(Item-finding records)
* * * * * * * * *

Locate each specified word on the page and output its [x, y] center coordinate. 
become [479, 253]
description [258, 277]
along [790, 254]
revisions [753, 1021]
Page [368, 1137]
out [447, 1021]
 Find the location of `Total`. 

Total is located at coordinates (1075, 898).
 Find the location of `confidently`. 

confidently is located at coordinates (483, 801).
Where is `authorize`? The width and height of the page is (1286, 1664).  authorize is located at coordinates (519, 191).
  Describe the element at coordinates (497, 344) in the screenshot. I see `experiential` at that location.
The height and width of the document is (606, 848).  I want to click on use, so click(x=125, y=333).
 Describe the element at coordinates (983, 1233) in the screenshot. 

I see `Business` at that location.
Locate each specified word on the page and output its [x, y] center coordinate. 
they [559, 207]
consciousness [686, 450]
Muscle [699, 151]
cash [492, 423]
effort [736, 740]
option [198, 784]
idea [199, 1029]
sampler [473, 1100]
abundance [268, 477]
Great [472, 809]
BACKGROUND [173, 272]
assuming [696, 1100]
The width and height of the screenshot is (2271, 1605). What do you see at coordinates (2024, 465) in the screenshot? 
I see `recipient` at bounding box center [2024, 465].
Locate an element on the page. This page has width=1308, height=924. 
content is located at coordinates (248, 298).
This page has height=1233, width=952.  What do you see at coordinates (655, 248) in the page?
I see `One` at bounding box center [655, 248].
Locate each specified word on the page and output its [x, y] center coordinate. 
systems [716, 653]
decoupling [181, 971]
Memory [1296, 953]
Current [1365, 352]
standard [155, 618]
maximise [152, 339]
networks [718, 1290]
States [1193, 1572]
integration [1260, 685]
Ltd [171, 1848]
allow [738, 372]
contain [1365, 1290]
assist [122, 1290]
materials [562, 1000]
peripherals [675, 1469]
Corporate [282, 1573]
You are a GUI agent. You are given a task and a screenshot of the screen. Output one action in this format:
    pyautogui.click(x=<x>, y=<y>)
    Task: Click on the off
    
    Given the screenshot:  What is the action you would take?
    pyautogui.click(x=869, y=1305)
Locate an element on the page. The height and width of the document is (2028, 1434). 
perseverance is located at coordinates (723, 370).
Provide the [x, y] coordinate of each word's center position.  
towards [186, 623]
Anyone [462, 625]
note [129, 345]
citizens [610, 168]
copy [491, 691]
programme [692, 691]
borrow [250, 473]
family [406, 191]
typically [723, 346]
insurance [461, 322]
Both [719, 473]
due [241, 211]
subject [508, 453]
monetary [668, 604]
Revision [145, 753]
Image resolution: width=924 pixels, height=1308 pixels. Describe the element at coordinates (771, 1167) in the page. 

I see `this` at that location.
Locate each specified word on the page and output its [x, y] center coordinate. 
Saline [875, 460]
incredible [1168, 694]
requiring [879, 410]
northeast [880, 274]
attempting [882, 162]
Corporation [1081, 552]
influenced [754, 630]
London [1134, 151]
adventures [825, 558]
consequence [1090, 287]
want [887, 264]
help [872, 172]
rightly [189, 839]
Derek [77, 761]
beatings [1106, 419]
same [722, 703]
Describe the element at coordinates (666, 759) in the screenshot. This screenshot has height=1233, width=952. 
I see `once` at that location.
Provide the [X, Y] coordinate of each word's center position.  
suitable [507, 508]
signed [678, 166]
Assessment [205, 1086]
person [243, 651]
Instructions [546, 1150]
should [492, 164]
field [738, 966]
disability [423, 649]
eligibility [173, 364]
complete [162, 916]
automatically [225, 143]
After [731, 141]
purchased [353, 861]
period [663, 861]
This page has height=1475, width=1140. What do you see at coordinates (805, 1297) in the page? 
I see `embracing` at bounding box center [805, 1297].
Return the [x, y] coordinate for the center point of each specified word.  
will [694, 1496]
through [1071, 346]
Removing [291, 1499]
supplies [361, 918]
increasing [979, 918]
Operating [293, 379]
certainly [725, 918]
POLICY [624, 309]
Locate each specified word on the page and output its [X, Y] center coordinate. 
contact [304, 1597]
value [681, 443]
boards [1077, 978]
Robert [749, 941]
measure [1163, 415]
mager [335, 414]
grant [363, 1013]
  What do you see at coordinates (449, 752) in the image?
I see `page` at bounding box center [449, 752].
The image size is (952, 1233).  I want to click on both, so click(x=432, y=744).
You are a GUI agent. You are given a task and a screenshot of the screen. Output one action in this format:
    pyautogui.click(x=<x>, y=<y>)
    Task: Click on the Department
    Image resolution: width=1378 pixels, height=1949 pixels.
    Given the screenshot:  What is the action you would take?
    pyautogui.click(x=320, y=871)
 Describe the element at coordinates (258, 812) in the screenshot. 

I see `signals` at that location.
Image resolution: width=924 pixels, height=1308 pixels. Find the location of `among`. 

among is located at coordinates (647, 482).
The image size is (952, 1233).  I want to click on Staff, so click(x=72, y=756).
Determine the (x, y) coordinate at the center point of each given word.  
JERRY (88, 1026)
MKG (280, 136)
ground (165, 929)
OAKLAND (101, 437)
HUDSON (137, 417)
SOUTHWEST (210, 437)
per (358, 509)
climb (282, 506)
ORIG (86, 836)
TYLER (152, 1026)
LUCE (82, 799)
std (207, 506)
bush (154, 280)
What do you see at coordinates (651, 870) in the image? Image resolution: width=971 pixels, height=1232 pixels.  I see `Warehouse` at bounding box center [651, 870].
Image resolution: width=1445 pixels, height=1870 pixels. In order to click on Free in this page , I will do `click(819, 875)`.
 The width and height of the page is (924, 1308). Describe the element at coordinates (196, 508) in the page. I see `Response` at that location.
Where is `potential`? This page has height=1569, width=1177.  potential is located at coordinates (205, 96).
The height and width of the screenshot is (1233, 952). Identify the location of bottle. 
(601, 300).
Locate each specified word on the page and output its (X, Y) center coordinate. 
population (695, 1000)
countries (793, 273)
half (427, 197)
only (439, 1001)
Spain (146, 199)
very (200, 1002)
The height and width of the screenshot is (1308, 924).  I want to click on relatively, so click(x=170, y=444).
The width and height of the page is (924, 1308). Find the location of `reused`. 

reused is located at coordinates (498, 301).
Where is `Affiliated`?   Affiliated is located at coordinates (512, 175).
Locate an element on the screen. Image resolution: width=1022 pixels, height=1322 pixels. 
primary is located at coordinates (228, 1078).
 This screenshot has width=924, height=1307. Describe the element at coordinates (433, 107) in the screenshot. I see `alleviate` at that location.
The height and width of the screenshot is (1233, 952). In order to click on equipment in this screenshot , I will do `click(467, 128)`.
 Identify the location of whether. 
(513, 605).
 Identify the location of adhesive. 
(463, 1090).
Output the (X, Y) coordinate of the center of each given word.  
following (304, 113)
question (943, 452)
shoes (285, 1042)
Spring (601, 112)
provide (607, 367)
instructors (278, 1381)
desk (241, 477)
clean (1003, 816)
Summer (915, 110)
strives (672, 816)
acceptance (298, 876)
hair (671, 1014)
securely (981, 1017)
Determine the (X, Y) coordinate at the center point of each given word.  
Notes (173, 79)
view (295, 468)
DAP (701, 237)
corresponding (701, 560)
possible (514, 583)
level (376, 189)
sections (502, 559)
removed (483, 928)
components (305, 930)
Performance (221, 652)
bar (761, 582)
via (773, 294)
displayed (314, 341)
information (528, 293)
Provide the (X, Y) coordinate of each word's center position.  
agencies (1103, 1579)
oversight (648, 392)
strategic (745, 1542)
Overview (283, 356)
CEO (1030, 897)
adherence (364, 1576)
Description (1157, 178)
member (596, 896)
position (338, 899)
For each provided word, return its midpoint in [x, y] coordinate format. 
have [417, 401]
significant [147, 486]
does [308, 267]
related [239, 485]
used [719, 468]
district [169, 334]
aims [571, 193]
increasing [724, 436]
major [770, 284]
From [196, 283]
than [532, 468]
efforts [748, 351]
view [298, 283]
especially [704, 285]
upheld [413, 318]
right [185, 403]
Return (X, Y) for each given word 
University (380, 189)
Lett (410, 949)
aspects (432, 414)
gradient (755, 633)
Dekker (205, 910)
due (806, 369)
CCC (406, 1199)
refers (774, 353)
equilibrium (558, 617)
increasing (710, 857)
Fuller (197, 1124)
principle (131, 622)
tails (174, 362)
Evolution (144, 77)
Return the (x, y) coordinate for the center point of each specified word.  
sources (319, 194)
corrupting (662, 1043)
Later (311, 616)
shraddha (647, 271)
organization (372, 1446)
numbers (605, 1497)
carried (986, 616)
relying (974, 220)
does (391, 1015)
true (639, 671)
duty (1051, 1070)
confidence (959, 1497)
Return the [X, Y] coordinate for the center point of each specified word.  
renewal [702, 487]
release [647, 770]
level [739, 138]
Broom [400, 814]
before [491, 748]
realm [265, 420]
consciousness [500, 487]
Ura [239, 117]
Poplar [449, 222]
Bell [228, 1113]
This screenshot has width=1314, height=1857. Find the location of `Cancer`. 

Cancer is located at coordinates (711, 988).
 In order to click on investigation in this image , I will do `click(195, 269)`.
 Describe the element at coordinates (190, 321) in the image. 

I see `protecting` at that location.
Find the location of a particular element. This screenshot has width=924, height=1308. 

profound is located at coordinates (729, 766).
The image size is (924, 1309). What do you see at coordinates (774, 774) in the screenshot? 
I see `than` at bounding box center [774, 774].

* * * * * * * * *

* _What to produce_
Rewrite the entries from the line containing "increasing [724, 436]" through the line containing "refers (774, 353)", inclusive, swapping "given" for "listed" and keeping everything else the same.

* _Solution to this task_
increasing [724, 436]
major [770, 284]
From [196, 283]
than [532, 468]
efforts [748, 351]
view [298, 283]
especially [704, 285]
upheld [413, 318]
right [185, 403]
Return (X, Y) for each listed word 
University (380, 189)
Lett (410, 949)
aspects (432, 414)
gradient (755, 633)
Dekker (205, 910)
due (806, 369)
CCC (406, 1199)
refers (774, 353)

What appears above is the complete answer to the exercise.